(EXERCISE OBJECTIVE): Give the lines below again exactly, starting with the line that holds "[Mapa del futuro] (78, 1251)" and going on through the line that holds "agosto 22, 2026 (83, 279)".
** DATA EXTRACTS follows **
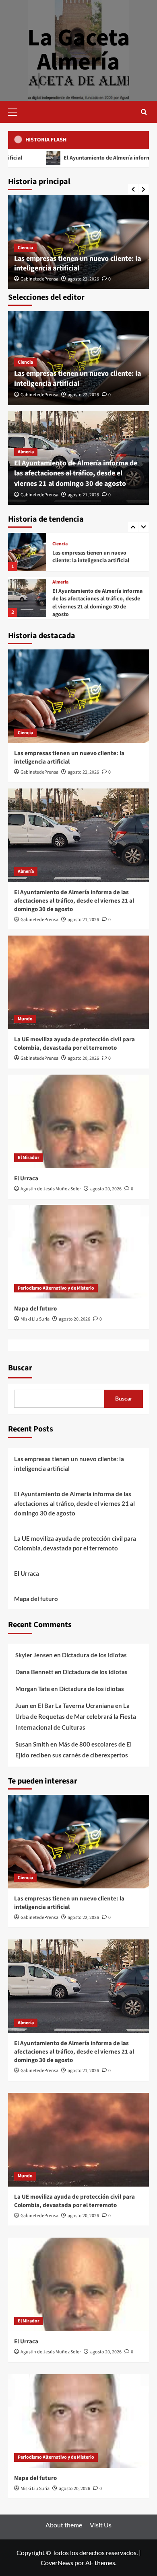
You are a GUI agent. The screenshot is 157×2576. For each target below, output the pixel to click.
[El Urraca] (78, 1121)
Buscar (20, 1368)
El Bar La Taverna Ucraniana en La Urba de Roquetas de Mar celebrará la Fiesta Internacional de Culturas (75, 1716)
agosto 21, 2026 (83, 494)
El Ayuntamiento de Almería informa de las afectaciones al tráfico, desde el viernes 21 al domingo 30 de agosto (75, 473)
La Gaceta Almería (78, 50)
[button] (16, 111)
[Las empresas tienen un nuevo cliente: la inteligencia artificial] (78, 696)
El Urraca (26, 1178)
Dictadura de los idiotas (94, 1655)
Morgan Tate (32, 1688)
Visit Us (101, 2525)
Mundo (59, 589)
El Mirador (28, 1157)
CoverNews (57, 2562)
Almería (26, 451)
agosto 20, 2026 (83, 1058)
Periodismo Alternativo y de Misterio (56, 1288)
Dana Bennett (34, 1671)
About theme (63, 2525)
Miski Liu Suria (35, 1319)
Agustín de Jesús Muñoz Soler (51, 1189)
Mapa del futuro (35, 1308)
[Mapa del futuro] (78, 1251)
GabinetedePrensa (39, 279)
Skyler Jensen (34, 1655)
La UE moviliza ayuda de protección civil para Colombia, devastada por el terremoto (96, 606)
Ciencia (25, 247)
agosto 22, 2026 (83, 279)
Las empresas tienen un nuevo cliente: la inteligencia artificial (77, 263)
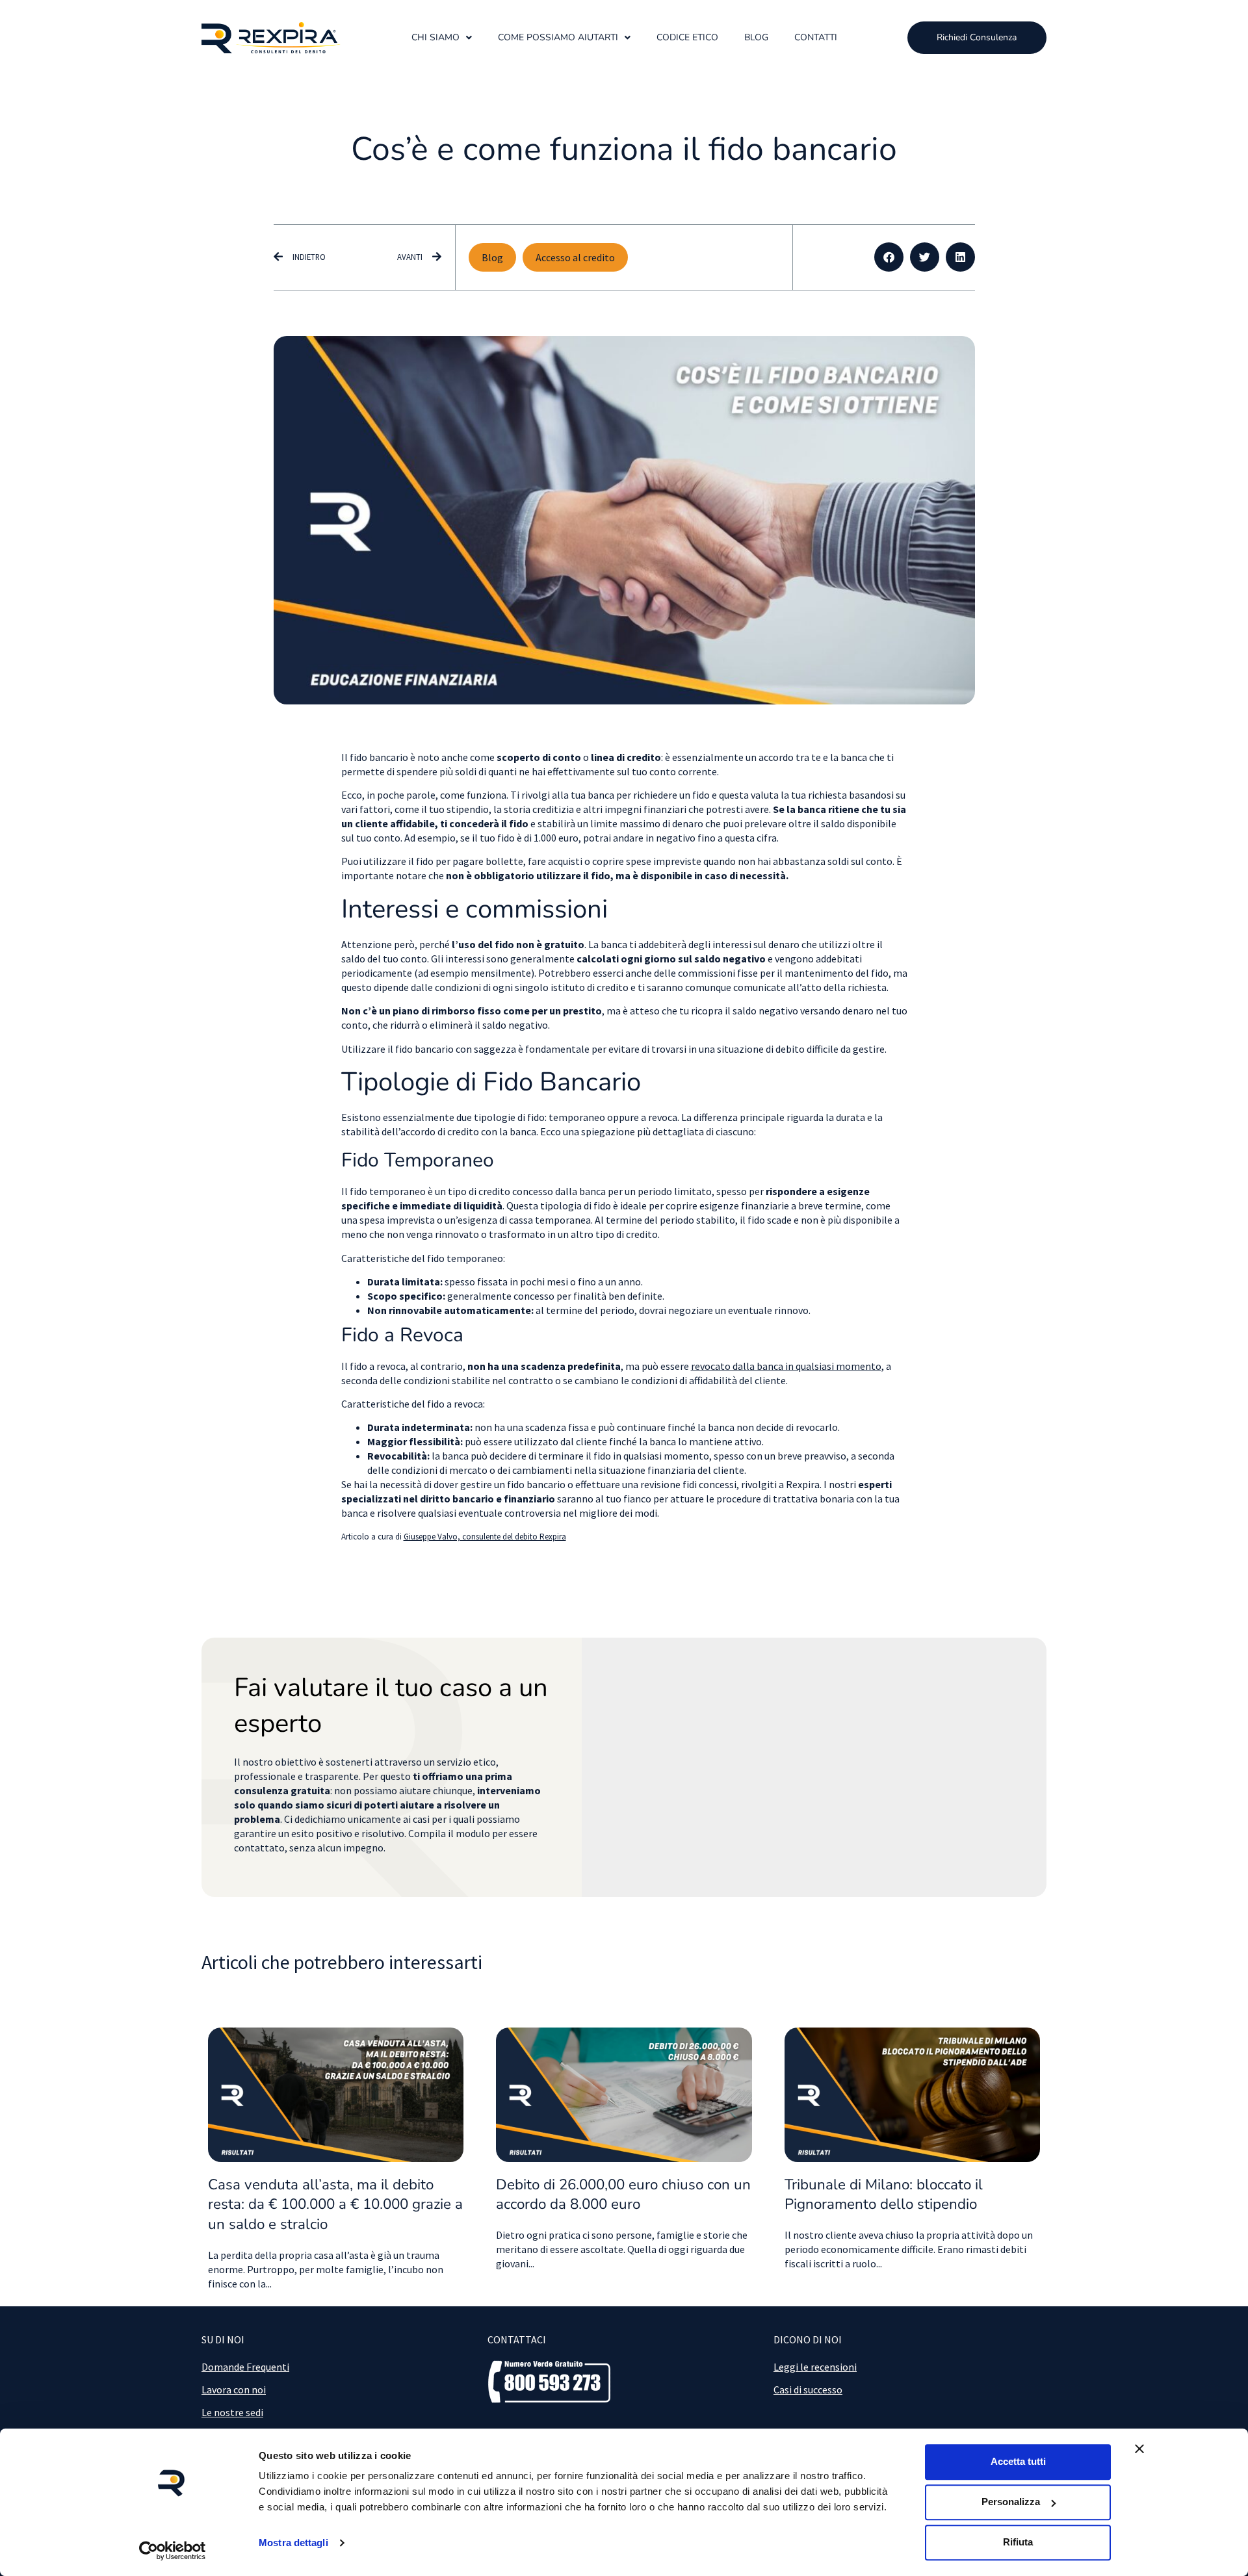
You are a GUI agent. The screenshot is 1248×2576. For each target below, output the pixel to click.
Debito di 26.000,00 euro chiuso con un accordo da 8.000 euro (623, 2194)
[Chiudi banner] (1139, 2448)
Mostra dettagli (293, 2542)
** End of DATA EXTRACTS **
** DATA EXTRACTS follows **
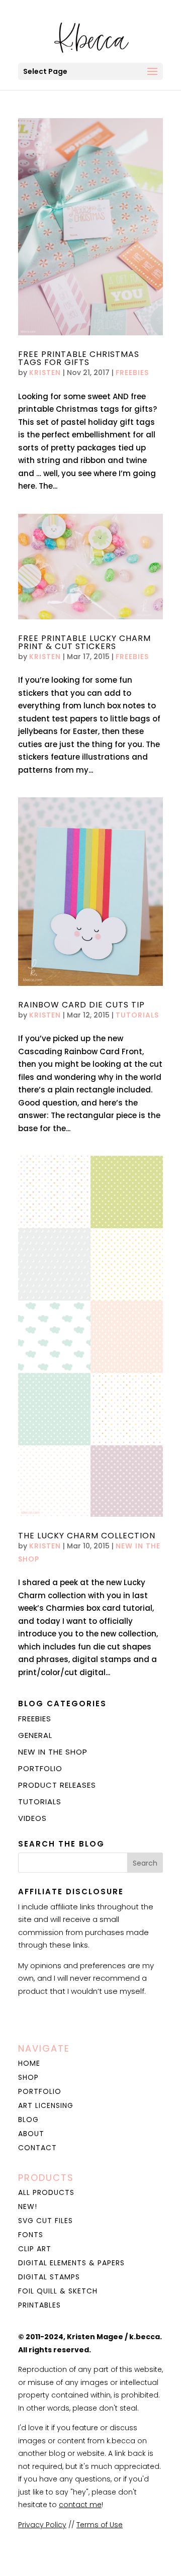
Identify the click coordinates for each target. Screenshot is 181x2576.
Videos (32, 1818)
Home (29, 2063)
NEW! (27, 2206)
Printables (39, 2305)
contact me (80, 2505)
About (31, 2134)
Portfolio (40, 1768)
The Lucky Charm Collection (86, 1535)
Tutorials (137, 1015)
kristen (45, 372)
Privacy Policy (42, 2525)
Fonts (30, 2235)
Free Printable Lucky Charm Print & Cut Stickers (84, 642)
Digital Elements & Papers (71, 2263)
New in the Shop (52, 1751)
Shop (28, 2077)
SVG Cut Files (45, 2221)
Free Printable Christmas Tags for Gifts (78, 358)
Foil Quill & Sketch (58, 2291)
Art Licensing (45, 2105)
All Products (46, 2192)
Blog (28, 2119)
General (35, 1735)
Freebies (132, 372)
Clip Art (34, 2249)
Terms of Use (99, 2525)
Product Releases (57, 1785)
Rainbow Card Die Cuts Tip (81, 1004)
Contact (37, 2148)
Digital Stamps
** End of DATA EXTRACTS **
** DATA EXTRACTS follows **
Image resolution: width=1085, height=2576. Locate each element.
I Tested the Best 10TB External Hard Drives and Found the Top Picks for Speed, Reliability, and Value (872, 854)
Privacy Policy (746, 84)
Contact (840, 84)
** End of DATA EXTRACTS **
(YOUR SOLUTION):
[Mapa del futuro] (78, 1251)
GabinetedePrensa (39, 279)
Skyler Jensen (34, 1655)
La UE moviliza ayuda de protección civil para Colombia, devastada por el terremoto (96, 606)
Ciencia (25, 247)
agosto 22, 2026 (83, 279)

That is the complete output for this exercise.